Lembram de “Desaparecido – um grande mistério” (“Missing”, Costa-Gavras, 1982)? Pois é, trinta e seis anos depois, a sua temática retorna às telas, agora em formato de documentário.

A temática é o golpe militar de 11 de setembro de 1973, que, sob os auspícios dos Estados Unidos, tirou o socialista Salvador Allende do poder no Chile e pôs no lugar a sangrenta ditadura de Pinochet.

O documentário é “Santiago, Itália” (2018) do italiano Nanni Moretti, em exibição no nosso tão especial e querido Cine Banguê.

Mas, claro, os enfoques nos dois filmes são diferentes.

Na ficção (baseada em fatos reais) de Costa-Gavras um respeitável cidadão americano vai ao Chile visitar o filho, jornalista, e descobre que o rapaz se encontra desaparecido. Junto com a nora, apelam para a Embaixada americana, e, depois de muitas buscas inúteis, constatam o pior: que o rapaz fora uma das vítimas fatais do novo regime.

Já o documentário de Moretti é mais sistemático e mais direto, como, aliás, é próprio do gênero. Seu grande lance são os depoimentos de pessoas, hoje idosas, que foram vítimas do regime militar, ameaçadas, perseguidas, presas e/ou torturadas, e que, entre muitos percalços, sobreviveram.

De início, não entendemos por que essas pessoas falam italiano, e não espanhol. Um pouco adiante, na segunda parte do filme, vem o esclarecimento: elas estiveram no rol dos mais de duzentos “sortudos” que, na ocasião do golpe, receberam abrigo na Embaixada italiana, e, de lá, foram expatriados para a Itália, neste país se estabelecendo em nova forma de vida, hoje plenos cidadãos italianos. E aí o espectador retrocede e entende o título do filme: Santiago, Itália.

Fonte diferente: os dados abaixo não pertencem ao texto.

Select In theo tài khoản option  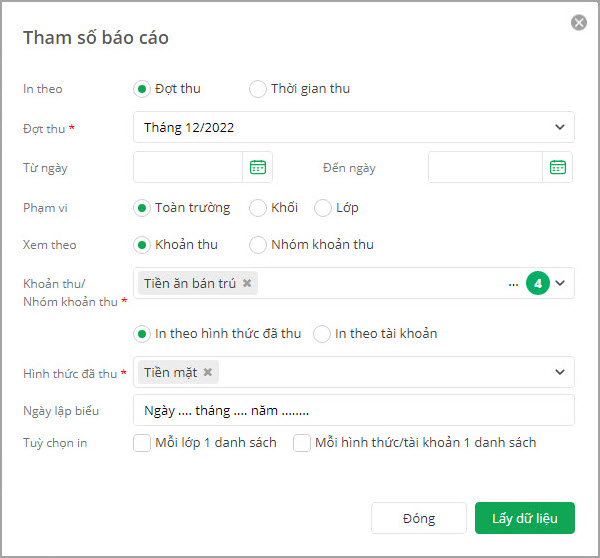pyautogui.click(x=322, y=334)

A narração começa, porém, bem antes disso, ainda na campanha de Allende pela eleição presidencial, com fotos e filmes de arquivo. Das falas de Allende e do apoio popular à sua proposta de governo, passa-se ao golpe, mas não sem antes apontar o quanto – no périplo de três anos – os militares, com os americanos por trás, engendraram situações econômicas e sociais que contribuíssem para o descrédito da gestão Allende. Do golpe mostram-se cenas no mínimo estarrecedoras, uma das mais plasticamente impressionantes sendo a do Palácio de La Moneda, destroçado e em chamas, bombardeado pela força aérea da ditadura.

O Palácio de La Moneda em chamas.

Para quem lembra o Moretti de “Caro diário” (1993), de “O quarto do filho” (2001), e de tantos outros filmes tristes e engraçados, desesperados e cômicos, reconhece, aqui, o seu jeito tão pessoal de fazer um cinema pessoal.

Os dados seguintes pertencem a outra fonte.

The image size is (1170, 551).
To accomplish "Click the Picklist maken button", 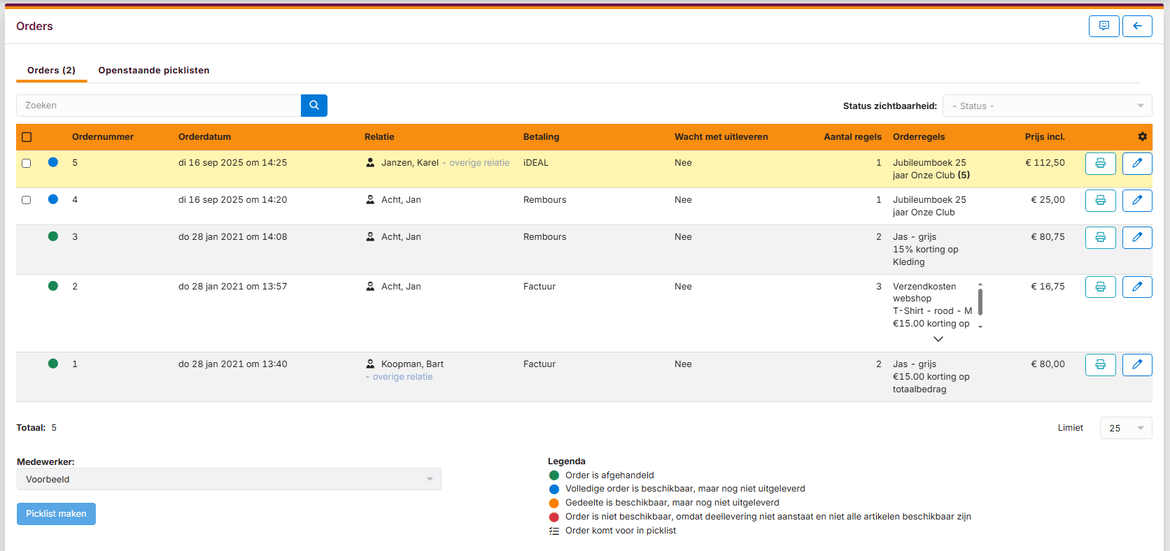I will 56,514.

Mesmo se tratando de um documentário, um dos aspectos curiosos em “Santiago, Itália” é a sua parcialidade assumida. Entrevistando um dos militares que fizeram o golpe, em dado momento de acirramento, o próprio Moretti (que é, como sempre, um dos personagens do filme) manifesta sua posição de esquerda, afirmando taxativamente que não é imparcial. Em outras, palavras, que está fazendo um filme contra o conceito de ditadura.

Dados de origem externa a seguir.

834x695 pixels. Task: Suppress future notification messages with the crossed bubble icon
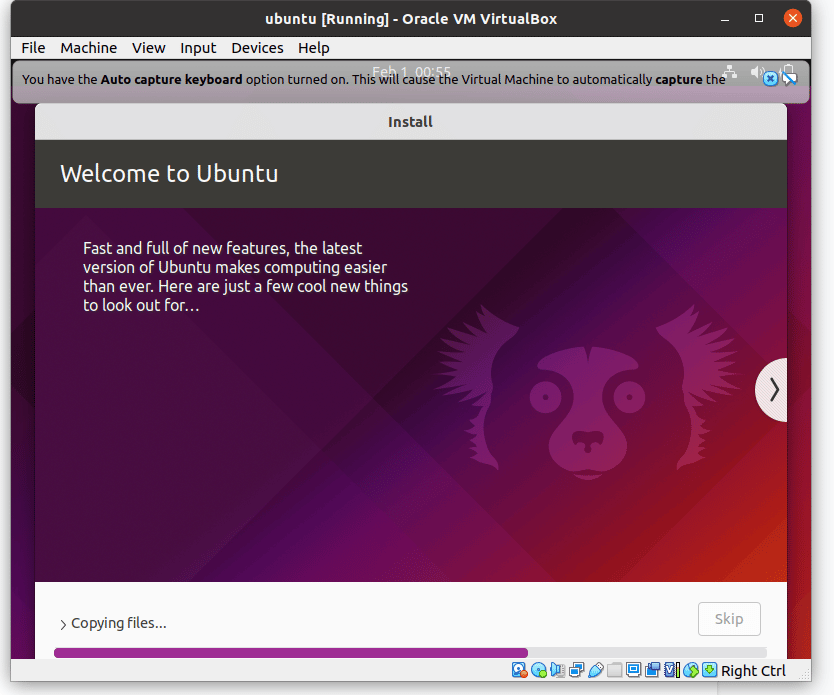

Não é por acaso que sua câmera permanece ligada quando aquele senhor que se diz ateu, relatando a enorme e providencial ajuda humanitária às vítimas da ditadura, recebida de um certo cardeal da Igreja Católica, perde o controle emocional e… chora. Bem de propósito, Moretti concede tempo de tela a seu choro, e, conhecendo muito bem a resposta, lhe pergunta por que está chorando.

Enfim, um filme importante, entre outras coisas, para nos fazer lembrar os males de um regime militarista e os perigos de seu retorno. Pensando bem, sua exibição no Brasil do momento atual vem bem a calhar.

Vamos ao Banguê.

O cineasta e ator Nanni Moretti em cena do filme.